◆ Task instructions: Please duplicate the lines of the listing below word for word, starting at the line that contains "You are a computer-use agent. Viewport: 1316px" and ending at the line that contains "[x=238, y=405]", both included.

◆ Records to process:

☆ ☆ ☆ ☆

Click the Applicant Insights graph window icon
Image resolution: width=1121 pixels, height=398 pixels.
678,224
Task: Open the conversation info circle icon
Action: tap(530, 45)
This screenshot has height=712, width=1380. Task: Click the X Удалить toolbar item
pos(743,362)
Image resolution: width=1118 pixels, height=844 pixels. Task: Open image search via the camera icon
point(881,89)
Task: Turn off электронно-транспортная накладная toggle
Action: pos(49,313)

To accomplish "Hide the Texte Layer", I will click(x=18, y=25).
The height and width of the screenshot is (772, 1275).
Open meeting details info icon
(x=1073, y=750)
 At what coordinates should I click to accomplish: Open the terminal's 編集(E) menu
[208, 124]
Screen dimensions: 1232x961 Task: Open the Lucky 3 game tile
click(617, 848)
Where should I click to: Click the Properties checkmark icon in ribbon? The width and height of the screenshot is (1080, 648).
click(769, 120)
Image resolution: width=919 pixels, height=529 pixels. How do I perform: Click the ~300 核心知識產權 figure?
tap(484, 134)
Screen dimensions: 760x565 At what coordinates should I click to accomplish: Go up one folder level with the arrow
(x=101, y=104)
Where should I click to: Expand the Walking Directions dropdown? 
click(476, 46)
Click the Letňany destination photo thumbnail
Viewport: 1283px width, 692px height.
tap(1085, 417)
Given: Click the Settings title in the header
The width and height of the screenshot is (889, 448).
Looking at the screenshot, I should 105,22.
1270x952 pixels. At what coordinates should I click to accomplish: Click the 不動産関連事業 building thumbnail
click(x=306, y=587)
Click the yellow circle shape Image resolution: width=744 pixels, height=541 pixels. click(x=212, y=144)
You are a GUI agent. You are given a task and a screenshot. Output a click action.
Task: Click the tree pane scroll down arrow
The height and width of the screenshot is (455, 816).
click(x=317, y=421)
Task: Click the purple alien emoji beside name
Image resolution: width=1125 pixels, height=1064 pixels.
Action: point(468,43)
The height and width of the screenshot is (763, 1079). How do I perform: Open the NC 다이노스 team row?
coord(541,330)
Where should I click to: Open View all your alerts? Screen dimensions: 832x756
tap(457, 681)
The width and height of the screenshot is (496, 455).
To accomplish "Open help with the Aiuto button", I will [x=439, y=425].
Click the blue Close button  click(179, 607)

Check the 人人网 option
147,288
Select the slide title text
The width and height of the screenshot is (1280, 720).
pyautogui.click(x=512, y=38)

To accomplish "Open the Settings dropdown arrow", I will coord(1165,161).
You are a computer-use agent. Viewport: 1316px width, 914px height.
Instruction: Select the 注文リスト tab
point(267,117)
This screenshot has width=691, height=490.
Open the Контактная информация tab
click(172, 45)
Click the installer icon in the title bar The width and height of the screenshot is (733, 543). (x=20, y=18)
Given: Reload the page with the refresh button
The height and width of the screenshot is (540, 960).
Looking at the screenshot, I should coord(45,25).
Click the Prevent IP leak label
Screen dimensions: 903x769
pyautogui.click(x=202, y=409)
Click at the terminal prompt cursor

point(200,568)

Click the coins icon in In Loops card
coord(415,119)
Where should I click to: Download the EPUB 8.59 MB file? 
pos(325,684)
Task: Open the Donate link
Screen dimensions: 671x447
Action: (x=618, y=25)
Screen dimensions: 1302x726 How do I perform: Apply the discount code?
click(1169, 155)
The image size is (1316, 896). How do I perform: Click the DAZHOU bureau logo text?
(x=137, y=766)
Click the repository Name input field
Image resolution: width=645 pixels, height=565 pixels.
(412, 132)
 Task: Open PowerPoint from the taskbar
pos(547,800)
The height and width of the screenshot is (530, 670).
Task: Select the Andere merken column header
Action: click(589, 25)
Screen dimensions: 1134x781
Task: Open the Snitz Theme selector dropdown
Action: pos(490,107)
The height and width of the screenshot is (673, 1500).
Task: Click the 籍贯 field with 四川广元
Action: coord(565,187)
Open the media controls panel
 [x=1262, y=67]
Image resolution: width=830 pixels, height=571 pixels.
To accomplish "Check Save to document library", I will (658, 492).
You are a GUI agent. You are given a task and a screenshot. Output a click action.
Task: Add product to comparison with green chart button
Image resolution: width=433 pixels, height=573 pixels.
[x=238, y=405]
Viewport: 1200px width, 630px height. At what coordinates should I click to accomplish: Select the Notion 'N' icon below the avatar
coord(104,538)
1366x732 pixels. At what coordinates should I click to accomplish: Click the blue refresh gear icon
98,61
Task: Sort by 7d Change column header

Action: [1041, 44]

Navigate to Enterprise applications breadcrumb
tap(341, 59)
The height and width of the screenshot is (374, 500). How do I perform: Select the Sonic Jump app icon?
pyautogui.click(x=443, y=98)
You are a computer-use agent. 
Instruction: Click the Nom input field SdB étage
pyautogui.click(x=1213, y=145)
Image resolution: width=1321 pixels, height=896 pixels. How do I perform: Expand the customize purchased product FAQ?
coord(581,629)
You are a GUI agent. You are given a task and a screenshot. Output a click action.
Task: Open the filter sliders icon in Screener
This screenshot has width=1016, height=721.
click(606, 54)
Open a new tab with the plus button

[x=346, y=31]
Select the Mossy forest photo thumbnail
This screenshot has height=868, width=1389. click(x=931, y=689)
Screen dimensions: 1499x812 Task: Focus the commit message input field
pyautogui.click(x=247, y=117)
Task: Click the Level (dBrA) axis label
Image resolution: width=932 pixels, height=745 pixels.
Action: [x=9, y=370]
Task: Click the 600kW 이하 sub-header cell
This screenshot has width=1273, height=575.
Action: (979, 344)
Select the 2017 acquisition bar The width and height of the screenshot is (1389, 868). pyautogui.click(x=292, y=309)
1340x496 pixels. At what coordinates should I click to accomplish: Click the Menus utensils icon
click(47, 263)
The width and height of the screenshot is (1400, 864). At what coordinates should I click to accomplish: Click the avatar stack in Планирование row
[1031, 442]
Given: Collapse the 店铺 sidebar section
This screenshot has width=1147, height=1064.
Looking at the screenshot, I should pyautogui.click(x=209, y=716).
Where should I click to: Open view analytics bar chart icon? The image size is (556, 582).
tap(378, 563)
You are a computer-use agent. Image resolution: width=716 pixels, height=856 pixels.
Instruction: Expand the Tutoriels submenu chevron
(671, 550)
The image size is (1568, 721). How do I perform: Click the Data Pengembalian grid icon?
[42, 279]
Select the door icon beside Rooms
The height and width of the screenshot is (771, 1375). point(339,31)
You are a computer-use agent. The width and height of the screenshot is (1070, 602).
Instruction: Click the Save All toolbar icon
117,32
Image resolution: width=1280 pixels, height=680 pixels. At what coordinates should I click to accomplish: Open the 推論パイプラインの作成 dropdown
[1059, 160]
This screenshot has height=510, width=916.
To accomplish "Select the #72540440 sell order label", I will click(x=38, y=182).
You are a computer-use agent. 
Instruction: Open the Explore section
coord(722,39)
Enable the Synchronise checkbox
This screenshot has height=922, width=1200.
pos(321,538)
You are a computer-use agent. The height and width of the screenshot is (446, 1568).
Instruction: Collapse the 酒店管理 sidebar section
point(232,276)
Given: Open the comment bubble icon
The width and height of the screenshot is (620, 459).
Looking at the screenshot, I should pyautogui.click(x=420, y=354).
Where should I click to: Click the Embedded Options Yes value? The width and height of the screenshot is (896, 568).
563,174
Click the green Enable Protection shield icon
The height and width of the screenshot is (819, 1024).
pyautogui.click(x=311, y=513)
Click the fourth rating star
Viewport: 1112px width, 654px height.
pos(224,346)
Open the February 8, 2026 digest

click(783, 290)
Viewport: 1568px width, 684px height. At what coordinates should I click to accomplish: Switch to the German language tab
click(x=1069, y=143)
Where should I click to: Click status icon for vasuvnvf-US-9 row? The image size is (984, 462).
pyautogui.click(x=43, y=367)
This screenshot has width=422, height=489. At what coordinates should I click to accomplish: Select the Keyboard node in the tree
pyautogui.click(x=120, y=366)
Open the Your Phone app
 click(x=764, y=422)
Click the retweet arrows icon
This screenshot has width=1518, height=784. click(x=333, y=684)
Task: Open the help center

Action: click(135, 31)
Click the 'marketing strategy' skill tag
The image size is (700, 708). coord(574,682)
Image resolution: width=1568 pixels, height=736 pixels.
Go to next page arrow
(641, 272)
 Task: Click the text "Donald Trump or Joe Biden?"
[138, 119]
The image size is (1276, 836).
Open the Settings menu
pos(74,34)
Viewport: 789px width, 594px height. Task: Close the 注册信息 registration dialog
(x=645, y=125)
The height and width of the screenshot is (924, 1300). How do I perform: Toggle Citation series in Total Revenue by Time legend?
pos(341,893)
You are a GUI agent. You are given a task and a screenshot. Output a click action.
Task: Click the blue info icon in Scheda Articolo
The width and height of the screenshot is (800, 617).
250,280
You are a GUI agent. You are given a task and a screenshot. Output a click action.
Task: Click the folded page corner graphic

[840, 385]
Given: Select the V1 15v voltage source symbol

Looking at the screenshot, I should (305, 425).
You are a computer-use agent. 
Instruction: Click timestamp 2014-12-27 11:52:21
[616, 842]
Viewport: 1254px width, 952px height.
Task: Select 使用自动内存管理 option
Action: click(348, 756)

☆ ☆ ☆ ☆

◆ Task response:
You are a computer-use agent. Viewport: 1316px width, 914px height.
Instruction: Select the 注文リスト tab
point(267,117)
This screenshot has width=691, height=490.
Open the Контактная информация tab
click(172, 45)
Click the installer icon in the title bar The width and height of the screenshot is (733, 543). (x=20, y=18)
Given: Reload the page with the refresh button
The height and width of the screenshot is (540, 960).
Looking at the screenshot, I should coord(45,25).
Click the Prevent IP leak label
Screen dimensions: 903x769
pyautogui.click(x=202, y=409)
Click at the terminal prompt cursor

point(200,568)

Click the coins icon in In Loops card
coord(415,119)
Where should I click to: Download the EPUB 8.59 MB file? 
pos(325,684)
Task: Open the Donate link
Screen dimensions: 671x447
Action: (x=618, y=25)
Screen dimensions: 1302x726 How do I perform: Apply the discount code?
click(1169, 155)
The image size is (1316, 896). How do I perform: Click the DAZHOU bureau logo text?
(x=137, y=766)
Click the repository Name input field
Image resolution: width=645 pixels, height=565 pixels.
(412, 132)
 Task: Open PowerPoint from the taskbar
pos(547,800)
The height and width of the screenshot is (530, 670).
Task: Select the Andere merken column header
Action: click(589, 25)
Screen dimensions: 1134x781
Task: Open the Snitz Theme selector dropdown
Action: pos(490,107)
The height and width of the screenshot is (673, 1500).
Task: Click the 籍贯 field with 四川广元
Action: coord(565,187)
Open the media controls panel
 [x=1262, y=67]
Image resolution: width=830 pixels, height=571 pixels.
To accomplish "Check Save to document library", I will (658, 492).
You are a GUI agent. You are given a task and a screenshot. Output a click action.
Task: Add product to comparison with green chart button
Image resolution: width=433 pixels, height=573 pixels.
[x=238, y=405]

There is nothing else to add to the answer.